The aim of the conference is to bring together an international and interdisciplinary community of scholars from all stages of the researcher life-cycle who will debate the discipline’s critical relevance and a reflect upon the different temporalities within which our knowledge making unfolds.
July 20-23, 2016
University of Milano-Bicocca
The recent years have seen EASA engaged in inspiring and fruitful discussions on margins, subjectivity and intimacy. It is time to pause and put the fundamental concerns of anthropology once again at the centre of attention. The idea of legacies implies taking stocks, and taking stock is a way to prepare for the future. Anthropology has lived a time of change, innovation, and interdisciplinary dialogue, but has also struggled to define and establish its own research priorities against the tendency of other intellectual traditions to co-opt its contributions. Political agendas external to the discipline have often bent the broader significance of our findings, and other fields of knowledge have partly appropriated, partly trivialized as anecdotal information, the strengths of the anthropological approach to the study of humans: the ethnographic method. Six sub-themes (power, economy, work, kinship, religion, knowledge and forms of expressions) stimulate the engaging task of anchoring future paths of investigation and collaboration in the legacies of anthropology.

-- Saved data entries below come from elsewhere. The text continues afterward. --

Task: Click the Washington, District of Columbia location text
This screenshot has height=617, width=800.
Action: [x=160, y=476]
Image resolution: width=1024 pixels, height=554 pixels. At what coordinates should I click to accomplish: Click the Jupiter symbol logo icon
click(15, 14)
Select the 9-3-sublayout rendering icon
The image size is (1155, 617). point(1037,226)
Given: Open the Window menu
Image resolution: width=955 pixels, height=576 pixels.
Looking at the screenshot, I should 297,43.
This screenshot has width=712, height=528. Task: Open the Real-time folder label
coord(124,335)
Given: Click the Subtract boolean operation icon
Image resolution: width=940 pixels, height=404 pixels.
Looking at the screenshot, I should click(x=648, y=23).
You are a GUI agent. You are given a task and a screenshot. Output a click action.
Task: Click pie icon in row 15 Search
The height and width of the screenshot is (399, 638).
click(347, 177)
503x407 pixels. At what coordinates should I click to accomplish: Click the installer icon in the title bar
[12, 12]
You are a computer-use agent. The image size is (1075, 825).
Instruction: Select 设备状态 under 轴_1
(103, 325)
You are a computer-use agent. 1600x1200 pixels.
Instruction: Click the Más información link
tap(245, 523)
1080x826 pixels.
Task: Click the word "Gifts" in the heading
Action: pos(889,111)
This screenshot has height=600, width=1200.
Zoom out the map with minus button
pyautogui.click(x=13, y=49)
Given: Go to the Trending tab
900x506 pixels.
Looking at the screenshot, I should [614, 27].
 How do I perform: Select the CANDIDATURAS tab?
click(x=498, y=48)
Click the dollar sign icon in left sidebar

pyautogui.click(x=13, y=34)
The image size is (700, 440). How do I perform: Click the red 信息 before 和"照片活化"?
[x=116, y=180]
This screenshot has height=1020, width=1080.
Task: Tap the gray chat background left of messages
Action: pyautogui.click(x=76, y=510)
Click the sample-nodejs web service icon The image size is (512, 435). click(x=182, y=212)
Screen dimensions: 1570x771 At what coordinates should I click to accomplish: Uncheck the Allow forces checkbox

The conference brings together scholars and students from all the countries of Europe and beyond thus creating new formal and informal relationships and collaborations. The anthropologists of the University of Milano-Bicocca run a masters and doctoral program in socio-cultural anthropology, which are a reference point for the development of the discipline through the constant implementation of research and teaching. The 14th EASA conference enhances the national and international visibility of the Italian team, and encourages scholars, especially young ones and students, to broaden the scope of their collaborative networks.